During her working days in Nanchang, the biggest headache for Bamu was her second daughter's illness. Back at home, she would take the girl to a hospital in the nearby town. But in the new city, she did not know how to go to the hospital. And she was forced to go home to seek treatment for the girl.
The famous photo taken at the Nanchang railway station in 2010 recorded the moment when Bamu went back home with her second daughter.
Bamu and three of her children walk on a street in town, on January 22, 2021. [Photo/Xinhua]
Unfortunately, the little girl died of disease in less than six months. Since then, Bamu has never left her hometown to work.
Her third baby also died a few days after birth in 2011.
"In that time, there was only one dirt road leading to the outside. People travelled by horse carriage. Poor health care conditions caused the deaths of many newborns who were delivered at home," Bamu said.
The fortunes of her family began to change after a targeted poverty relief project was introduced to the village.
Following in the steps of many fellow villagers, the couple started growing cash crops, such as tobacco leaf and fruit trees, in their fields.

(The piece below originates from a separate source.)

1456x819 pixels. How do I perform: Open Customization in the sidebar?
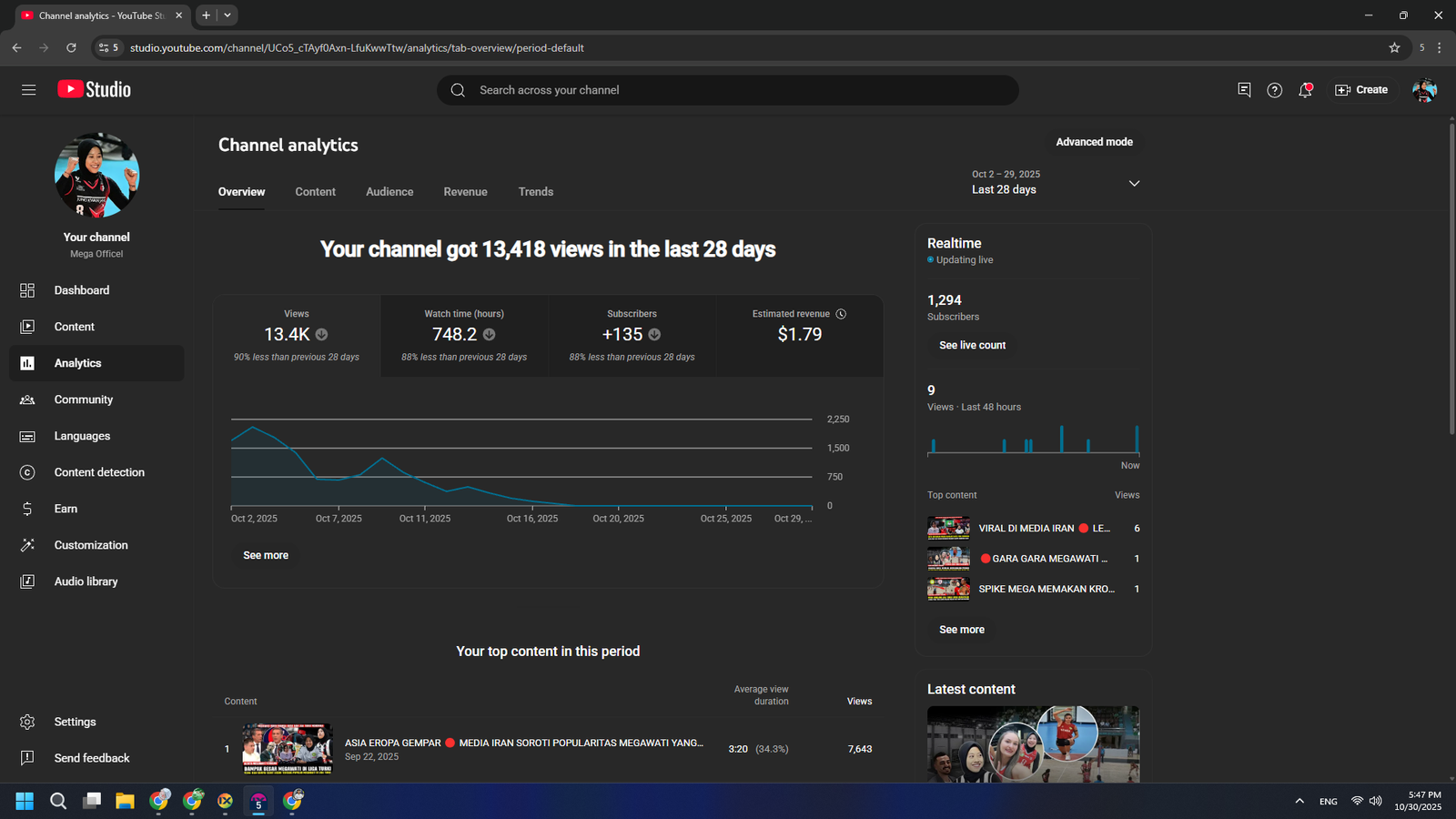[90, 545]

After the first year of trial planting, they earned less than 6,000 yuan due to a lack of expertise and experience. Nevertheless, they saw the hope of a prosperous life. The next year, her family was registered as an impoverished household by local government and they received help, such as skills training and tobacco seedlings from a cadre who was paired up with the family to help them rise up out of poverty.
A bird's-eye view in Southwest China's Sichuan Province shows a rural road leading to the home of Bamu Yubumu. [Photo/Xinhua]
After learning new farming skills, Bamu's tobacco leaf yields multiplied and so did their incomes.
Last year, the family's earnings reached 100,000 yuan, and they shook off poverty successfully.
In 2018, the family had a new concrete and cement house built thanks to a subsidy of 40,000 yuan from the government and 70,000 yuan from their own pockets. The new house is bright and clean, decorated with floor tiles and equipped with home appliances, such as a refrigerator and washing machine.
In addition, the family has enjoyed financial support in medical care and education. Since 2013, she's given birth to another three children, all in hospitals in the county free of charge.
The couple still goes out to work in the slack farming season to earn extra money, but life has improved markedly, with rice, vegetables and meat a daily routine.
Looking toward the future, Bamu expressed her wish.
"I hope my children study hard and are safe. We should go forward no matter what happens, be it poverty or other adversities," she said.